Clifford Garstang is the author of five works of fiction including the novels Oliver’s Travels and The Shaman of Turtle Valley and the short story collections House of the Ancients and Other Stories, What the Zhang Boys Know, and In an Uncharted Country. He is also the editor of the acclaimed anthology series, Everywhere Stories: Short Fiction from a Small Planet. A former international lawyer, he lives in the Shenandoah Valley of Virginia.
>We didn’t go this year. UVA’s in the process of some pretty serious budget cutbacks, and skipping AWP was a way to save a pretty good chunk of change. One of our fearless Online Contributing Editors attended, though, and it’s he who wrote about it for us.
>And wrote very interestingly.
You guys should tell Willard Spiegelman at Southwest Review about the budget cutbacks. At the panel on The Future (and Present) of Literary Magazines he made some snide remark about VQR being exempt from the financial constraints that face magazines like his.

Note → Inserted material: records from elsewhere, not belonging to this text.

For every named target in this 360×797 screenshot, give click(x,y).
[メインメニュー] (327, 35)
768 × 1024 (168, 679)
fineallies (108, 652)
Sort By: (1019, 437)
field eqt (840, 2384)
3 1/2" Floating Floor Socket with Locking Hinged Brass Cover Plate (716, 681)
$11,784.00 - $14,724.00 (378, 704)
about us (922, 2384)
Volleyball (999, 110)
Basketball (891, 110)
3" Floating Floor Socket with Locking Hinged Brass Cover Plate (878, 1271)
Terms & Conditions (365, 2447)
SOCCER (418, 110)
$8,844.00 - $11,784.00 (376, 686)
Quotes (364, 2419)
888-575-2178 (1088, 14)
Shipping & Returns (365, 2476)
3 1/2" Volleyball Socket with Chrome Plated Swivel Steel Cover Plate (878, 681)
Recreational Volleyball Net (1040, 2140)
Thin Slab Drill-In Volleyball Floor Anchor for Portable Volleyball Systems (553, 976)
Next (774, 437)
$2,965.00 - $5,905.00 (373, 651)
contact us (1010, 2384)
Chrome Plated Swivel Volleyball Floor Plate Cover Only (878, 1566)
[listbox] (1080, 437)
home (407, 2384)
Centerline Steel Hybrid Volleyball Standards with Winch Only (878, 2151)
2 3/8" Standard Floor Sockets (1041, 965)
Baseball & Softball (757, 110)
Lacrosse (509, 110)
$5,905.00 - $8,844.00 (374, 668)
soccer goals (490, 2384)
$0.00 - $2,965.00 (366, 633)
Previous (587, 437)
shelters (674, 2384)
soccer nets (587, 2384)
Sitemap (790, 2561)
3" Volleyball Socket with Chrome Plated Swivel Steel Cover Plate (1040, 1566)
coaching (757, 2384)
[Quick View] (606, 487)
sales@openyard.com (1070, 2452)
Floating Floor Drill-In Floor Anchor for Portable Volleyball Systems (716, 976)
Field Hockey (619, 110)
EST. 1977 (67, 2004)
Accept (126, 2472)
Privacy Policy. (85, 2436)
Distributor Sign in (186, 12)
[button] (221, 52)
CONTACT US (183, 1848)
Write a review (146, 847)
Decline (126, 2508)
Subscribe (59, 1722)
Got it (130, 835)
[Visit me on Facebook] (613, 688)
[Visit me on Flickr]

>Ha! If only that were so! I think the university has cut our budget every year for the past three years, certainly the past two. Don’t get me wrong, they’ve been wonderfully supportive, it’s just that as the entire university’s budget has fallen, so too has our primary university funding. Thankfully, we’re operated as a business—we sell copies, ads, subscriptions—and so we’re able to make our own money, too. But running a literary magazine is, of course, not really a profitable endeavor. 🙂
BTW, I really enjoyed the Daily Progress article about your dad yesterday. I’ll have to find a chance to see his art on exhibit—it looks just great.
>Hey, I believe you! Tell Willard!
By the way, Michael Garstang isn’t my father (I had to google the DP to see who/what you were talking about.) I haven’t even met the man, although I believe we are distant cousins–way distant.
>I stand corrected. Welcome to the Poverty Club.